A mosaic of rich marine habitats, the Dutch Caribbean is home to an incredible host of marine species, such as hawksbill turtles, colourful parrotfish and sharks. To help protect them, the island of Aruba seeks to introduce a round-island marine protected area (MPA), to restore and protect its mangrove and seagrass habitat and create a "living lab" - a space to demonstrate various restoration practices and teach tourists about the work taking place on the island. On the island of Bonaire, mangrove forests are declining due to erosion. To tackle this, the Mangrove Maniacs, a volunteer group, are successfully re-opening mangrove channels to restore the waterflow which in turn restores oxygen levels and brings back the previously abundant marine life.
Indonesia, accounting for 20 per cent of the world's mangrove cover, has witnessed significant loss since the 1980s due to shrimp farming and coastal developments.
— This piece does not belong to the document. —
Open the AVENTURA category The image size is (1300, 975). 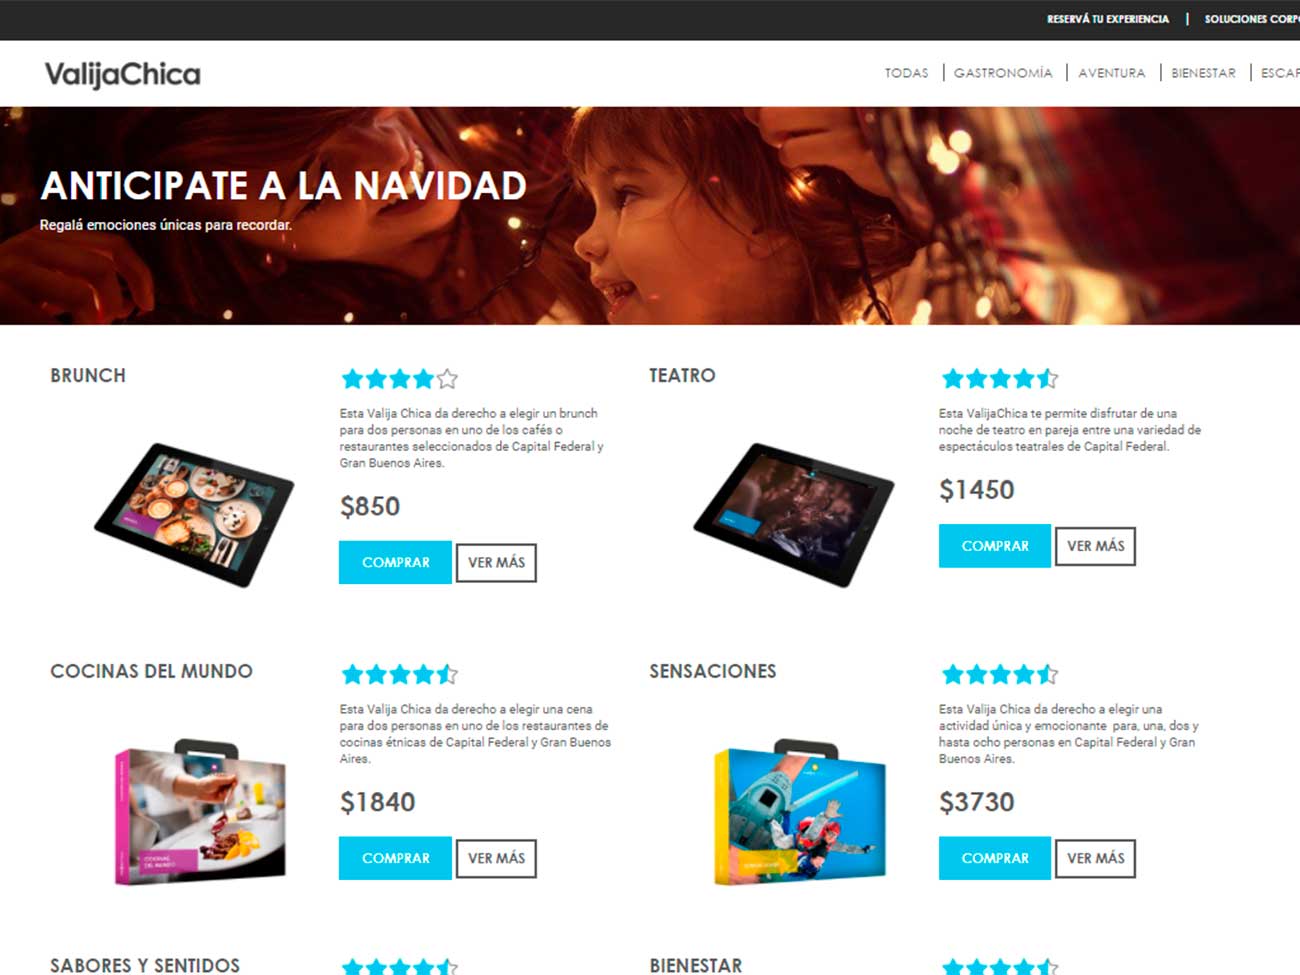tap(1112, 73)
In collaboration with local NGOs, Blue Marine's work in Indonesia seeks to restore thousands of hectares of mangrove habitat, including 90 hectares of degraded aquaculture ponds in Lombok Island. Blue Marine will bring specialist technical knowledge to local NGO partners to set up a new project to support the restoration of mangrove ecosystems as well as delivering community education, monitoring and protection. Community members, local government officials, and local NGO representatives will be trained in world-leading community based ecological mangrove restoration techniques by Indonesian NGO, Blue Forests. A detailed engineering design will be developed and followed by a project manager and project coordinator, employing community members in restoration activities. The site will be developed as a mangrove eco-tourism destination centre to provide the community with alternative sustainable livelihoods.
Between 1970 and 2015, the Philippines lost 40 per cent of its mangroves, a vital blue carbon habitat that supports an abundance of species such as mudskippers, grouper, and the ancient horse shore crab (considered 'living fossils' as they've existed unchanged for over 400 million years). To address this, Blue Marine's partner, Oceanus Conservation, has undertaken significant work to restore these blue forests, with over 8,000 seedlings planted in previously degraded areas. Their next target is a 10-hectare site in the country's south, repurposing an abandoned shrimp farming site. By using a method that works with nature, Blue Marine seek to repair water flows and plant trees to stabilize sediment, letting nature oversee most of the restoration.
The marine and coastal environments of the Maldives are essential for its very existence as a low-laying island nation yet are under increasing threat from habitat degradation and rising sea levels. Building on Blue Marine's extensive experience in the Maldives, this project seeks to understand the historical causes of mangrove loss, to inform both active and natural mangrove restoration over the coming years. Meanwhile, the project will also focus on enhancing tourist engagement and education, local restoration training and furthering seagrass protection across the island's resorts.